Every so often, the game will put you inside of what's known as a base stage. These stages are presented in a different perspective, which results in slightly different game play. During these base stages, you view the action from behind the back of the character you're controlling. It's sort of like a first-person view, except without the first-person part. When doing a base stage in the NES version, you can move left and right, and you're primarily shooting straight ahead at a bunch of opponents. Lasers will bar your way forward, so you need to shoot at several targets on the wall to destroy the door and deactivate the lasers, allowing you to pass through to the next section. These parts are less about pushing on and more about eliminating specified targets, giving the base stages a slightly different feel from the rest of the game. Enemies will often spawn infinitely in these sections, too, though, so it behooves you to destroy the targets as quickly as possible. Laying flat on the ground is much more useful for this section than in the regular game, as it renders you almost invincible. Only things that go along the ground, like barrels, bombs, etc, can reach you when you lay down, making it an effective strategy to avoid stuff. The downside is that you usually need to stand up to have your shots actually hit anything meaningful, so you can't simply duck and fire for an easy victory. Because of that, you'll need to rapidly pop in and out of cover to successfully destroy stuff without being destroyed, kind of like a cover based shooter.
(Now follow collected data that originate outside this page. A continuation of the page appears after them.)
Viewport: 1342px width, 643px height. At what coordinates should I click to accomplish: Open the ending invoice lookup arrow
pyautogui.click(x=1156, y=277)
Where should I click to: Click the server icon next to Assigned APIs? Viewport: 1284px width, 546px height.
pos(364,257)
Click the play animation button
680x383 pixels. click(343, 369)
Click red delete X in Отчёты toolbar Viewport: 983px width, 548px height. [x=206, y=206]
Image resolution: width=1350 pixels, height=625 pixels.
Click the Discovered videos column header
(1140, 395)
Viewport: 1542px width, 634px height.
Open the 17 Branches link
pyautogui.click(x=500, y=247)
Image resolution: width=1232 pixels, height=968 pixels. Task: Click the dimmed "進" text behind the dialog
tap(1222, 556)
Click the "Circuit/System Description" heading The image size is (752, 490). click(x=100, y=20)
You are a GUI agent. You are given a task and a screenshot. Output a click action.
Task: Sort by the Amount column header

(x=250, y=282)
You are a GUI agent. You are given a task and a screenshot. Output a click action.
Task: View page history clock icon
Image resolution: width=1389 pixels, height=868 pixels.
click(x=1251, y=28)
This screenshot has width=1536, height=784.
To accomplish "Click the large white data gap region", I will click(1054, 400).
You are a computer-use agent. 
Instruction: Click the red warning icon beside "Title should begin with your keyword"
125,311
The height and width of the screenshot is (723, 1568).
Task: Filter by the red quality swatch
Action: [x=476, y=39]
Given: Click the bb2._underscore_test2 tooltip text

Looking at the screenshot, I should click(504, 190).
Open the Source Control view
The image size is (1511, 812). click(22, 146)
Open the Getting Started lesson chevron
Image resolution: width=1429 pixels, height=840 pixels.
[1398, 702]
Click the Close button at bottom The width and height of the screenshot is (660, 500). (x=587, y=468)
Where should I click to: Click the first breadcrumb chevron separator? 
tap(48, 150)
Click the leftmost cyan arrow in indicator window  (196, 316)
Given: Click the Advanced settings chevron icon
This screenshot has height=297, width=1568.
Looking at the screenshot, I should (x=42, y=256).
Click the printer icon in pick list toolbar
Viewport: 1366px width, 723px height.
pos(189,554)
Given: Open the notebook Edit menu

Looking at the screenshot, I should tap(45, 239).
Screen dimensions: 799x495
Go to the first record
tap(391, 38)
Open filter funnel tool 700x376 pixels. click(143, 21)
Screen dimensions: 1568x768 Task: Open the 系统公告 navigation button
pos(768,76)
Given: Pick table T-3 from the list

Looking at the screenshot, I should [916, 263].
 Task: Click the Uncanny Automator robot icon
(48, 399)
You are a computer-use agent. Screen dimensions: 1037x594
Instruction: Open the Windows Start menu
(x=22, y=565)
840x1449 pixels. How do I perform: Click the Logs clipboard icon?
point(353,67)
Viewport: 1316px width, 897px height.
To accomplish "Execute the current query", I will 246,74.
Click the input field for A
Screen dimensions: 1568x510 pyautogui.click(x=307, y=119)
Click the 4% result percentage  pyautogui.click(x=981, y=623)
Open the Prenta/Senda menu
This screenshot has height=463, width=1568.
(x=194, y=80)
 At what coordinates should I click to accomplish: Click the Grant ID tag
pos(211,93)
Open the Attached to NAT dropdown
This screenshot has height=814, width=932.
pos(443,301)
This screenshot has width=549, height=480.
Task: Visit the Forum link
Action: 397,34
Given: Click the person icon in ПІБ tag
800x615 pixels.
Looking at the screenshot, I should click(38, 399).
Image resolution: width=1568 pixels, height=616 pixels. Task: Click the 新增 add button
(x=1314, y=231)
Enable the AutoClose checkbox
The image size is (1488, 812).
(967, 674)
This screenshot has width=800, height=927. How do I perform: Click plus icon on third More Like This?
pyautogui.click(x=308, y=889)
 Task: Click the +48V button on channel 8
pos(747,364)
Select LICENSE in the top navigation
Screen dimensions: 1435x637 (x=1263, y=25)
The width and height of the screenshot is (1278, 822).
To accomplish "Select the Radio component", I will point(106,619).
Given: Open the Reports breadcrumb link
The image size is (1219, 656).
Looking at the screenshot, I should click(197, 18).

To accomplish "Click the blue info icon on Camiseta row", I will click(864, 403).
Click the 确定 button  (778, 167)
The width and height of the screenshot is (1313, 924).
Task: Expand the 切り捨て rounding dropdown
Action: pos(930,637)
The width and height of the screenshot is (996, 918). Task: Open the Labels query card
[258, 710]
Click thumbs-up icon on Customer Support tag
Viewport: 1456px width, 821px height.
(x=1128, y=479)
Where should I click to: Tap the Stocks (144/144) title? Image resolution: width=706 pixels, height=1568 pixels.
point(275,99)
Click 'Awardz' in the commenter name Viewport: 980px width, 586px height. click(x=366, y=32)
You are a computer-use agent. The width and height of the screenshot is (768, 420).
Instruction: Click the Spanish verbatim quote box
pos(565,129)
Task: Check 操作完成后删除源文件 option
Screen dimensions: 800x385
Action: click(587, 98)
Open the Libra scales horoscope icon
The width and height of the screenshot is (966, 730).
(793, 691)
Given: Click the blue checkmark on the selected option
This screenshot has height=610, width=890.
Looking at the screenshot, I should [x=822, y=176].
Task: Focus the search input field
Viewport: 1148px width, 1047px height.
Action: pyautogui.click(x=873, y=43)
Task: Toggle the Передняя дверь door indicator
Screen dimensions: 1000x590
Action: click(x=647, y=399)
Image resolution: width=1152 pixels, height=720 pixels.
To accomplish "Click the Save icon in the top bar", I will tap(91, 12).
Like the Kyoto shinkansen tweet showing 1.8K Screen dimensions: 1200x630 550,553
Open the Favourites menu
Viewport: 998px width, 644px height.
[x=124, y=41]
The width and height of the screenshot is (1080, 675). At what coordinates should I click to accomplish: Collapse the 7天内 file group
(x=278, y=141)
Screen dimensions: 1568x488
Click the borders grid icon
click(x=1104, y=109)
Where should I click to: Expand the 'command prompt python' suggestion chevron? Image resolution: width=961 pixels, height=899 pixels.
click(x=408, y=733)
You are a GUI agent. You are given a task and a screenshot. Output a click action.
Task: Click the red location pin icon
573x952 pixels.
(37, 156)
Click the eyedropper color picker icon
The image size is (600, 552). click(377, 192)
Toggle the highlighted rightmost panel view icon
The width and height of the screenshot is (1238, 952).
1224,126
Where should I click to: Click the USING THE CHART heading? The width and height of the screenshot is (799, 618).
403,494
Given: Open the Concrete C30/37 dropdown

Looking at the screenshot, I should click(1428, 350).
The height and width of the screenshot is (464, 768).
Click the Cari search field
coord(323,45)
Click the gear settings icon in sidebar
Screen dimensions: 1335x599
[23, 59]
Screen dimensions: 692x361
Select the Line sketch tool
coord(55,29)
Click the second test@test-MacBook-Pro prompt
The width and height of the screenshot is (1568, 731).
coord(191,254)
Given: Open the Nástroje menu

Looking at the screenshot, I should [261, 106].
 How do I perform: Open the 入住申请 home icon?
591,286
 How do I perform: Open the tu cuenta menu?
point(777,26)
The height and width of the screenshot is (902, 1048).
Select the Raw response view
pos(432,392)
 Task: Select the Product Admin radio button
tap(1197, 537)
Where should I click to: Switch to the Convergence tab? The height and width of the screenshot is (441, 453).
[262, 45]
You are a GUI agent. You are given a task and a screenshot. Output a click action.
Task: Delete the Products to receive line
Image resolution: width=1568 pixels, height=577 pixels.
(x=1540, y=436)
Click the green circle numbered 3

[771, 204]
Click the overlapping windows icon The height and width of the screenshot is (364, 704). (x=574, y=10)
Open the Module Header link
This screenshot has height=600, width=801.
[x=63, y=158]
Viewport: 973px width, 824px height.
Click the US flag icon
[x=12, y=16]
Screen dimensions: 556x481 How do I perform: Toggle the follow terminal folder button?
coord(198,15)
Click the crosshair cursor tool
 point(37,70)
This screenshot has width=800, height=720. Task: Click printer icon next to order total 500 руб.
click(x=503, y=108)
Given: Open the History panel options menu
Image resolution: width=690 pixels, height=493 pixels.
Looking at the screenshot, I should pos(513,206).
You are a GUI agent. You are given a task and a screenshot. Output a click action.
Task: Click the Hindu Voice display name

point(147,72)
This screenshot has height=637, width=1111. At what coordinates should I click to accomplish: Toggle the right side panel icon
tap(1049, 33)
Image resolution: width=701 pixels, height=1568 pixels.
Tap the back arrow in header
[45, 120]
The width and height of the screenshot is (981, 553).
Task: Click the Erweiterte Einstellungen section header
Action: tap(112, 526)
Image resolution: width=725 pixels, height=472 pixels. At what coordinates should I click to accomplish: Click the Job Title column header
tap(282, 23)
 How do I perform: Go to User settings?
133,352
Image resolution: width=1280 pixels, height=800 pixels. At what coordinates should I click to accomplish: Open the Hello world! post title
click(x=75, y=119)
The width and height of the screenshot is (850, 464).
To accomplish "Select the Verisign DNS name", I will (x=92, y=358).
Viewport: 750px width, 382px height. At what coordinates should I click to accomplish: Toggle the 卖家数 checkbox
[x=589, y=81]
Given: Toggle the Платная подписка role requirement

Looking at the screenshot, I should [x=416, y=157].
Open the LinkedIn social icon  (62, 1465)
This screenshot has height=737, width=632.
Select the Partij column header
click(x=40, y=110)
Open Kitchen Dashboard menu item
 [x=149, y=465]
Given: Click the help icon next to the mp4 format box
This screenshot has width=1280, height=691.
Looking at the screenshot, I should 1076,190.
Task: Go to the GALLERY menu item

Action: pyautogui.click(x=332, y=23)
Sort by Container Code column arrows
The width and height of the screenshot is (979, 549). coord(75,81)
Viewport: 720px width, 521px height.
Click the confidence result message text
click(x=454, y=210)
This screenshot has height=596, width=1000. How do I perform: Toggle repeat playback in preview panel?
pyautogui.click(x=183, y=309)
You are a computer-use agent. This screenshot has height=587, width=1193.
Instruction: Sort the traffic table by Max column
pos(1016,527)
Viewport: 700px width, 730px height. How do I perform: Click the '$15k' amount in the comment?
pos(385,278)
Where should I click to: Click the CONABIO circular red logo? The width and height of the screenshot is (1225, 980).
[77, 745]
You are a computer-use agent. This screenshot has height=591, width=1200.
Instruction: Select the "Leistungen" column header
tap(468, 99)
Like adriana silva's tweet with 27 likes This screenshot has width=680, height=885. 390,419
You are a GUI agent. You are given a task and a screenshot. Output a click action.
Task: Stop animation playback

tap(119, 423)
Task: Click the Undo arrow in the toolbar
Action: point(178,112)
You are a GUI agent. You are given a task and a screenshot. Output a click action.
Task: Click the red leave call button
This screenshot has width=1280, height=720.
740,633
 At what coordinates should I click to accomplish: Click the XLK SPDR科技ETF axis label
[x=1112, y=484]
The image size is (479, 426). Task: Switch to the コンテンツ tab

Not that you actually get any cover in this game, mind you. Men don't need cover. The bases help prevent the game from getting stale, and they're also visually very advanced for the NES hardware.

Image

Contra is a game of manly proportions. It's a fondly remembered classic from the NES era, and is one of the best games on the system. The game has aged fairly well for an old 8-bit title, with precise controls, charming visuals, cool music, and fun, action packed stages. It's challenging, but not too hard, and the simultaneous co-op was a rare feature at the time that is still great fun today. The only issue the game has is that the spread gun is way too overpowered, rendering the other power-ups all but useless. This is a relatively minor issue, though, and it doesn't really hamper the game's fun factor. Enjoy one of the NES console's manlier games by playing Contra today. It'll put hairs on your chest, even if you're a woman.